The frequencies of carcass yield and quality grades among the 55 carcasses are represented in Table 1. Throughout the study, carcasses did not exhibit a yield grade lower than 2.0. The calculated yield grade with the greatest frequency was 3.0 to 3.9 followed by yield grade 4.0 to 4.9, 2.0 to 2.9, and finally ≥5.0. Furthermore, the overall quality grades remained within select and choice.

Table 1.

Values (relative frequency, %) of carcass yield1 and quality2 traits among fifty-five carcasses

Calculated yield grade	Choice	Select	Total
1.0–1.9	—	—	—
2.0–2.9	6 (10.91%)	3 (5.45%)	9 (16.36%)
3.0–3.9	24 (42.63%)	5 (9.09%)	29 (52.72%)
4.0–4.9	10 (18.18%)	2 (3.64%)	12 (21.82%)
≥5.0	3 (5.45%)	2 (3.64%)	5 (9.09%)
Total	43 (78.18%)	12 (21.82%)	55 (100.00%)

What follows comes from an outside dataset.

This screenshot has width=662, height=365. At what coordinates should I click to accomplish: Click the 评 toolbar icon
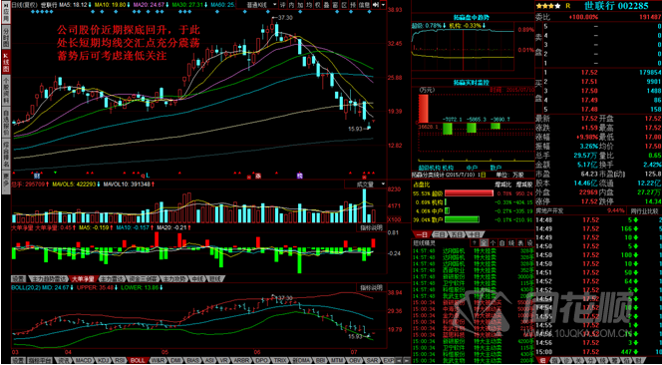click(x=282, y=4)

1Based on USDA Beef Carcass Grading Standards (USDA, 1997); yield grade= 2.5 + (2.50 × adjusted fat thickness, inches) + (0.20 × percent kidney, pelvic, and heart fat) + (0.0038 × HCW, pounds) − (0.32 × area ribeye, square inches).

2Based on USDA Beef Carcass Grading Standards (USDA, 1997); quality grades: Select = Slight0-49, Slight50–100 and Choice= Small00–100, Modest00–100, Moderate00–100.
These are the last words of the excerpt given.